Optical Helicity and Polarization Dependent NIR Negative Photocurrent in the 2D Magnetic Semiconductor CrI3

Abstract

AbstractTwo‐dimensional magnetic semiconductors provide a fascinating platform for studying magneto‐optoelectronic properties at the atomically thin limit and have potential in developing novel devices. In this paper, the superior negative photoconductivity (NPC) characteristics of graphene‐CrI3‐graphene van der Waals heterostructure in light detection, such as a broader detection range (650–1250 nm) and faster response time (<0.32 ms), as well as light helicity and polarization sensitivity are reported. Under near‐infrared (NIR) light illumination, the NPC‐related photoresponsivity R and specific detectivity D* are 1.18 A W−1 and 1.26 × 109 Jones, respectively. Under magnetic field conditions, the NPC and positive photoconductivity (PPC) show opposite optical helicity dependence.

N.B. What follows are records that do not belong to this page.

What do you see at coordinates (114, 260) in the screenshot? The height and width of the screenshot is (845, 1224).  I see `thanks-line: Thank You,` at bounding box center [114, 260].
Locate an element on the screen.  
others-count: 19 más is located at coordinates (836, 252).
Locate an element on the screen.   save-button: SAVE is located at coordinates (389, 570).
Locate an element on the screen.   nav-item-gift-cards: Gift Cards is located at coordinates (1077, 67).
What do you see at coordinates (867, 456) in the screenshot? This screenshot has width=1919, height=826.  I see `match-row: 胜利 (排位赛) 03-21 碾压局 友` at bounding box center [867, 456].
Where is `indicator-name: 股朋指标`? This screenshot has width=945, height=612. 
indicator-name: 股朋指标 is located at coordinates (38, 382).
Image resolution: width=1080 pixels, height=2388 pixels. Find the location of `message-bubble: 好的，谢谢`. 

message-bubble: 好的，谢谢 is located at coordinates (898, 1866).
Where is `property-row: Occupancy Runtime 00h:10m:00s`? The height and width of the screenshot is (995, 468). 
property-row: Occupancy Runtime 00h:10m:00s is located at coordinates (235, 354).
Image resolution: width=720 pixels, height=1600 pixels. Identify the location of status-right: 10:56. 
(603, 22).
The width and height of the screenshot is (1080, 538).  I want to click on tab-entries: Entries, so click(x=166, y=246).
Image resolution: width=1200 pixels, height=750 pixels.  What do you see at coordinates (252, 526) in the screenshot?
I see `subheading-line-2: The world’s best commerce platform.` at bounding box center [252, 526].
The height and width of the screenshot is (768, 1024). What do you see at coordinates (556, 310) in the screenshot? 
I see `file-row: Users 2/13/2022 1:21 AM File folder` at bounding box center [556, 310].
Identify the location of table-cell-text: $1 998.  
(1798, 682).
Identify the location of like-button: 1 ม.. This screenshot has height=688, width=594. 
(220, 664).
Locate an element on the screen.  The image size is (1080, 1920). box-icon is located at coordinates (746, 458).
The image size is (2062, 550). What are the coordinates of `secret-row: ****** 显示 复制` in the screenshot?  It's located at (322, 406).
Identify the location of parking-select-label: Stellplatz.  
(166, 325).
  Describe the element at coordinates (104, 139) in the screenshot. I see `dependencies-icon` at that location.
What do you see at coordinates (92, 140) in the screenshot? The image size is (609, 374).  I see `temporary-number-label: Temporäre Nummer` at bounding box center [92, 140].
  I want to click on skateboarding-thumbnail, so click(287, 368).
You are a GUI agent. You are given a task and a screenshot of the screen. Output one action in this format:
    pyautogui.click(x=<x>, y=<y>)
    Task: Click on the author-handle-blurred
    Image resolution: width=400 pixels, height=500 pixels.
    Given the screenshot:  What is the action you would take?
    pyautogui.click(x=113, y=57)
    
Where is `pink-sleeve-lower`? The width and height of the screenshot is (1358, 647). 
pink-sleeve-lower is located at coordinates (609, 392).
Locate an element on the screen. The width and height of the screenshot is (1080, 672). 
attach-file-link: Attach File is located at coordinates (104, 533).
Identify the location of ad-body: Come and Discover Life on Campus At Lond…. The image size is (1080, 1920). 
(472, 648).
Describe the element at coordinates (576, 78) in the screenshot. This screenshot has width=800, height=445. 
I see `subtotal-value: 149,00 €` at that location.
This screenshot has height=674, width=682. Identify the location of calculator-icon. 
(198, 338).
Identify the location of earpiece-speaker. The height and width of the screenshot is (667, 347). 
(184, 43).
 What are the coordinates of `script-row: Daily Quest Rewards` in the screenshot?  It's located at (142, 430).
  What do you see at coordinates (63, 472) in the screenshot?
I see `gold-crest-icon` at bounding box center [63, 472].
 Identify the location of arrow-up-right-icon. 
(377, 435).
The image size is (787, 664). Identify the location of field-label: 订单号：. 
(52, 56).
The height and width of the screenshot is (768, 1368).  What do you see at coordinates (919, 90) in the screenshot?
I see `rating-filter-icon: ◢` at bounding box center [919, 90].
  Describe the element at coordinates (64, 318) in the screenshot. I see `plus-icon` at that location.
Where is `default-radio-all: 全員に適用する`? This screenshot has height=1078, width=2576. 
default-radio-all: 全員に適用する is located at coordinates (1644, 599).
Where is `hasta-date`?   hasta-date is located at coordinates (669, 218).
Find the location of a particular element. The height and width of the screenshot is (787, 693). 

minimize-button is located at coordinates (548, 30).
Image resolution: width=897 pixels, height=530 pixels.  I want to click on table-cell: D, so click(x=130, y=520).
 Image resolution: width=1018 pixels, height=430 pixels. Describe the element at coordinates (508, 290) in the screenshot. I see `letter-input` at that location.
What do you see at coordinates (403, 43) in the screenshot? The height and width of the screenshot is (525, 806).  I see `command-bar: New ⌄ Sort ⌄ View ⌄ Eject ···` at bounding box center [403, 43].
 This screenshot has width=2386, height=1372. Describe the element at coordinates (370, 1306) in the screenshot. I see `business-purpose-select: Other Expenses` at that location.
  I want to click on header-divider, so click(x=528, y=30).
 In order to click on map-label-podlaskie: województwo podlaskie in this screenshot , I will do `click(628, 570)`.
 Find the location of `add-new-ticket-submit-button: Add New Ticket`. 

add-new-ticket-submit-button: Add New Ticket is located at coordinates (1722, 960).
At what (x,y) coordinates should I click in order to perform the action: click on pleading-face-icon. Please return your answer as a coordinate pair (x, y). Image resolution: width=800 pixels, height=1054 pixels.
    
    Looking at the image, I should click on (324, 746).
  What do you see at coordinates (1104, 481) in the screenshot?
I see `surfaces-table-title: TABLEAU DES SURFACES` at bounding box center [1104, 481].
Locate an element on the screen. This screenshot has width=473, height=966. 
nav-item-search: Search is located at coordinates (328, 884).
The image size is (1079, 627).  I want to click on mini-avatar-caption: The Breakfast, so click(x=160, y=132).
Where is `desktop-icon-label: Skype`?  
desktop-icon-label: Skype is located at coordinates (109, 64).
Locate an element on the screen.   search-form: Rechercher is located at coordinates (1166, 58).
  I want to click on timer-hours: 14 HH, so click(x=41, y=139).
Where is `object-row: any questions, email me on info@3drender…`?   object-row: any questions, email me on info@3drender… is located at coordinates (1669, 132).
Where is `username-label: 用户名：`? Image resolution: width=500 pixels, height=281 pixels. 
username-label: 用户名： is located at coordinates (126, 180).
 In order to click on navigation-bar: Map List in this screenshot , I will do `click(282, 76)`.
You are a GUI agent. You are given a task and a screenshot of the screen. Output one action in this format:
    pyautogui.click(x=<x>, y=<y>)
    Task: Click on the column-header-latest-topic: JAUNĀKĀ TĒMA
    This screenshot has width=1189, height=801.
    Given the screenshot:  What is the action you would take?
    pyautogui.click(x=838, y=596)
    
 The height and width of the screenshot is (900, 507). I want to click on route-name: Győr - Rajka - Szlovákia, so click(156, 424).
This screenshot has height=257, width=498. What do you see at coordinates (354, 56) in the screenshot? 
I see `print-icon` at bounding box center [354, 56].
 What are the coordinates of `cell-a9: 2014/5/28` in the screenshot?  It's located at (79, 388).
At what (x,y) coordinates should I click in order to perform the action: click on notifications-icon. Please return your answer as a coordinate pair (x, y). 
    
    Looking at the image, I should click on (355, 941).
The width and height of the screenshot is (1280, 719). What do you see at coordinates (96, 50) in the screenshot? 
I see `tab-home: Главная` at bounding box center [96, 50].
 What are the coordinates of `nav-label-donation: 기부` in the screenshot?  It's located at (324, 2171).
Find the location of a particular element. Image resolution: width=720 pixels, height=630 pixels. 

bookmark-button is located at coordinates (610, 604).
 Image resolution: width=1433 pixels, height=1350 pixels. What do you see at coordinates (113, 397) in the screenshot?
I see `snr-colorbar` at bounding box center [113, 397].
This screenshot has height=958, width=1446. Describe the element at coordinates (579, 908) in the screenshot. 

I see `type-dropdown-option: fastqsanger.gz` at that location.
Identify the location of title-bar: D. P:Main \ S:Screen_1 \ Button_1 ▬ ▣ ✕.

The photoresponsivity helicity of the NPC‐dominated photocurrent can reach 16.01%. Besides, NPC and PPC show obvious and similar linear polarization dependence, independent of magnetic fields. It is demonstrated that NPC is superior to PPC in some aspects, such as fast detection of red and NIR lights as well as their helicity and polarization, especially in the NIR region. This work explores many unique phenomena of NPC, further revealing the interplay between magnetic and optoelectronic properties in CrI3, and paves the way for expanding traditional photoelectric detection and optical communication with higher data transmission rates.